Thinking that TV will distract me, I pull my keyboard out of the desk nook and put an entertainment tabloid program from Ryland up on the monitor. It’s a “new” episode, meaning that it aired on Ryland about fourteen months ago. Data capsules are tiny and can accelerate faster into a sink field than ships, but they only come through every couple of months, depending on the carrier company. I’ve seen bits and pieces of this show before—it’s a cop drama about mismatched partners, one from the poor side of Strand City, the other from an old money family. It’s Ryland, so all the clothes are impractically angular and loud, and sometimes it becomes clear that the characters follow strangely loose sexual customs, but the subject matter is still too close to home, so I flip it to a stream of musical comedy from Earth: English-language Bollywood, colorful and fast and nonsensical, focusing on the frivolous romance of some young, attractive, dark-skinned people with expensive-looking hair.

A semi-transparent message appears, reminding me again to take my scheduled dose, so I open the nightstand drawer and pull out the specialized syringe and a five-unit cash chip. I screw a clean needle into the syringe and snap the chip in, breaking the holographic stamp. Finding a vein on my left arm just below the elbow, I push the needle in and press the plunger down, flushing the calcium gluconate fluid out of the chip and into my blood. I remove the needle, take it off the syringe, and toss it and the used fiver into the trash.

“Computer, I took five units.” The reminder clears from the monitor. “Wake me at eighteen forty.

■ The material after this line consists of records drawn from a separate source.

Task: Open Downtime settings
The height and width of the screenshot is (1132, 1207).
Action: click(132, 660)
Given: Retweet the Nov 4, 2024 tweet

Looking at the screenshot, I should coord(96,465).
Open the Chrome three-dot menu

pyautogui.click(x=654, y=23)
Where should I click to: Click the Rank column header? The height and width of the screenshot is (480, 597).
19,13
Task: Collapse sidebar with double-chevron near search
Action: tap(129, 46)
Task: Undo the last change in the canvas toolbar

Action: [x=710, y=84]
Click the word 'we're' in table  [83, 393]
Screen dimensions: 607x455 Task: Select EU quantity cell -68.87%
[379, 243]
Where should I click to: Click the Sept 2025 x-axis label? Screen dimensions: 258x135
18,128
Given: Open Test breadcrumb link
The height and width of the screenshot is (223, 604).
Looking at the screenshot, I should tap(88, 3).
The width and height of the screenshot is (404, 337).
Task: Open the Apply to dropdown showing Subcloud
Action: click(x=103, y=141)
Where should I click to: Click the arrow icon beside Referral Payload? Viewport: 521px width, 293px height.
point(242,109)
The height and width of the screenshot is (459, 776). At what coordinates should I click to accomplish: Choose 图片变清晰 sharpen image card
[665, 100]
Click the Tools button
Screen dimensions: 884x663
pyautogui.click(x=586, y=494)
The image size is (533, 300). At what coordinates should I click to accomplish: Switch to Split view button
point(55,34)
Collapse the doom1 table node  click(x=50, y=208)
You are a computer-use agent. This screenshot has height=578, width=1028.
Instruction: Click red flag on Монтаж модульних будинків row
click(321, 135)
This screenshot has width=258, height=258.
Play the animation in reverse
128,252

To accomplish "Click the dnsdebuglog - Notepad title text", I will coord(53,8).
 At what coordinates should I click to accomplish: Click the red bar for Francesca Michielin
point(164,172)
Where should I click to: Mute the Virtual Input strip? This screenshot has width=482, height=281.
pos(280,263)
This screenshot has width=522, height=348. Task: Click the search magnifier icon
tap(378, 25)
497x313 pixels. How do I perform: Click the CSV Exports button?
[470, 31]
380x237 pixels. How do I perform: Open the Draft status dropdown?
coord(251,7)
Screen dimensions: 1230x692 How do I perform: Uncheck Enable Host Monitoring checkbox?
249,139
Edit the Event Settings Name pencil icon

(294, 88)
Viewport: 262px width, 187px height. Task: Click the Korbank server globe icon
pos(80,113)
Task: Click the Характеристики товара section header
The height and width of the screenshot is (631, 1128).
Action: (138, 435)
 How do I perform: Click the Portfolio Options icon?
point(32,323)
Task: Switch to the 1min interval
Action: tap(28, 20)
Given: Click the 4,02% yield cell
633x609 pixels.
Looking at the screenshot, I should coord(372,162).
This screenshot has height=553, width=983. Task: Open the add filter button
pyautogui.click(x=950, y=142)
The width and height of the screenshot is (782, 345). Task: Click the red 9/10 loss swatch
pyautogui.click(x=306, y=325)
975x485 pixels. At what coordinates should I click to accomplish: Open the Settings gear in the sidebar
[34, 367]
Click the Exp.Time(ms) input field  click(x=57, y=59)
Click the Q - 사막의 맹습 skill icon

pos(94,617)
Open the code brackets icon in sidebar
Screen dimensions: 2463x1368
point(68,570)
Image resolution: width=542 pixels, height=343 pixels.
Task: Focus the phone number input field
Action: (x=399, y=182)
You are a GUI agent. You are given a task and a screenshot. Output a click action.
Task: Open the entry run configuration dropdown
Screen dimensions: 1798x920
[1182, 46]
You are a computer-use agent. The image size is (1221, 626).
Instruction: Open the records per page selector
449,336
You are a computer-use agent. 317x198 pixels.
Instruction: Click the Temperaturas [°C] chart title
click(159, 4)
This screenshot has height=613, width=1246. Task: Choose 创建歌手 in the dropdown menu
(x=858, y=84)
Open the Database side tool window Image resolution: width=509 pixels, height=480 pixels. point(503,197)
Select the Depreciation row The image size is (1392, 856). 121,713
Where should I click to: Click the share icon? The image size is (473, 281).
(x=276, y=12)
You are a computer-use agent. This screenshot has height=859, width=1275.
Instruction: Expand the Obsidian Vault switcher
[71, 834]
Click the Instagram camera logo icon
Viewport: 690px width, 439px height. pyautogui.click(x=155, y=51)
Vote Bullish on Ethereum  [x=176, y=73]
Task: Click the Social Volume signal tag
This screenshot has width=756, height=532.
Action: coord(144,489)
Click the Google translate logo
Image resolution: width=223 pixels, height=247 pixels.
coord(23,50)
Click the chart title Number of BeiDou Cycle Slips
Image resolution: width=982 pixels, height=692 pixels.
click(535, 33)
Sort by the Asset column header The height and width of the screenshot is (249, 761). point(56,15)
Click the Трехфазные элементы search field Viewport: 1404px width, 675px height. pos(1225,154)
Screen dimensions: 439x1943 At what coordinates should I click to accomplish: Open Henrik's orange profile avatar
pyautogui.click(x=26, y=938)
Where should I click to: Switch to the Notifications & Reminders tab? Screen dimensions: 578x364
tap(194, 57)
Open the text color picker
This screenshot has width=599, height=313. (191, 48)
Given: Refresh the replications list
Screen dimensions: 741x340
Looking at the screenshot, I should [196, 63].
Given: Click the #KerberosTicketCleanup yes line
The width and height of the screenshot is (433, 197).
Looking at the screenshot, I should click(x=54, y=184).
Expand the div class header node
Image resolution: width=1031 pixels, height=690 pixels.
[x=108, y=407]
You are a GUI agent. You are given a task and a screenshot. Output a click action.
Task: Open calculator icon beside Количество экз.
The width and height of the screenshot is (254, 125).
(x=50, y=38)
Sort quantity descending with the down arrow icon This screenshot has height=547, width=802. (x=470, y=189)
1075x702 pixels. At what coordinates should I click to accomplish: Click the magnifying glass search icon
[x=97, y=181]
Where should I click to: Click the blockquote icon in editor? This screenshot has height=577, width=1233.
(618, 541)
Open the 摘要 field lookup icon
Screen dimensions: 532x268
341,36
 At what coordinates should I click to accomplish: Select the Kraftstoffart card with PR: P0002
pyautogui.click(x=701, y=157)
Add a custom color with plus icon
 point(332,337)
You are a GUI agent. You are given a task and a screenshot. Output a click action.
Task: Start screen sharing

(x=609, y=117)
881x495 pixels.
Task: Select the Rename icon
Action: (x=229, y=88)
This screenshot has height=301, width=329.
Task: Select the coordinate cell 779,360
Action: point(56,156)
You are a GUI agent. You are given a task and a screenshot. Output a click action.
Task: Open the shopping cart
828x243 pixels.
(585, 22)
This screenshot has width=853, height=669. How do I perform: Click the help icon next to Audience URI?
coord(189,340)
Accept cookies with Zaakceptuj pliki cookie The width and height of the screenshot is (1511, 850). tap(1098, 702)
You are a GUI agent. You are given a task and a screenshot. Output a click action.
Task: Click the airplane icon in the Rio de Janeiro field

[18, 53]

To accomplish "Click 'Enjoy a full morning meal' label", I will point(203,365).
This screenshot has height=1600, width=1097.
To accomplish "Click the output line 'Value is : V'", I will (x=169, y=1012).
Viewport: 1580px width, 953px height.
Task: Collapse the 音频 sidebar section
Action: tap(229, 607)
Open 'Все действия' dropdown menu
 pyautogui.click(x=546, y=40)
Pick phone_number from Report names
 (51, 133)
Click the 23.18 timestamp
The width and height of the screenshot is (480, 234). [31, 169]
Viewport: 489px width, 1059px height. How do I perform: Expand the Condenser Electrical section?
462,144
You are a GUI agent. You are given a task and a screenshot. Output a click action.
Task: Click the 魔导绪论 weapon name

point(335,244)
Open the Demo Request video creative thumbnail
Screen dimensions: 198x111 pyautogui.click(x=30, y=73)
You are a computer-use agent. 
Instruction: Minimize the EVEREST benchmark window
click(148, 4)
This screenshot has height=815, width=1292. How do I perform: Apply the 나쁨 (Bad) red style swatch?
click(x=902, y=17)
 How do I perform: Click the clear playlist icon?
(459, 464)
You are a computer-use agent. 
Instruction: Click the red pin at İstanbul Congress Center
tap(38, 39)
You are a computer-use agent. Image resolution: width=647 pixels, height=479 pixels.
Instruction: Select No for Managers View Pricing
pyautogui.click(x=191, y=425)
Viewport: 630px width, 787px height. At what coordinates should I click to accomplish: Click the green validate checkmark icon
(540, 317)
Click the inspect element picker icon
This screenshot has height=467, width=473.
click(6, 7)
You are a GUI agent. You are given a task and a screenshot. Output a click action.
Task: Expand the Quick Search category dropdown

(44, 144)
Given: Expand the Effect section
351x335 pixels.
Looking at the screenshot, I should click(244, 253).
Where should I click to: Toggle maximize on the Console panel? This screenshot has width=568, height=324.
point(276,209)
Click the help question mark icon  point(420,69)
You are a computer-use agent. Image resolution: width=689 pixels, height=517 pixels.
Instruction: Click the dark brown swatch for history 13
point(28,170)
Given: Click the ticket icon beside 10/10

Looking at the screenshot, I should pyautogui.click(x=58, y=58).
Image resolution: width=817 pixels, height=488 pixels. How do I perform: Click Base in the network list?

I’m going to sleep.”

A tone tells me that the alarm is set. The music fades out, the lights dim to black, and from there it’s a quick fall into sleep.

5

Work in the morning is a slog. I’ve shot people dead before, and each and every time it’s been a morass of paperwork and interviews, and this time is no different. After faking my way through a psych exam reciting the answers I know I’m supposed to spit out and then spending three hours sitting in an open cubicle grinding mechanically through red tape, I’m sitting in a conference room on the third floor, across from my commanding officer.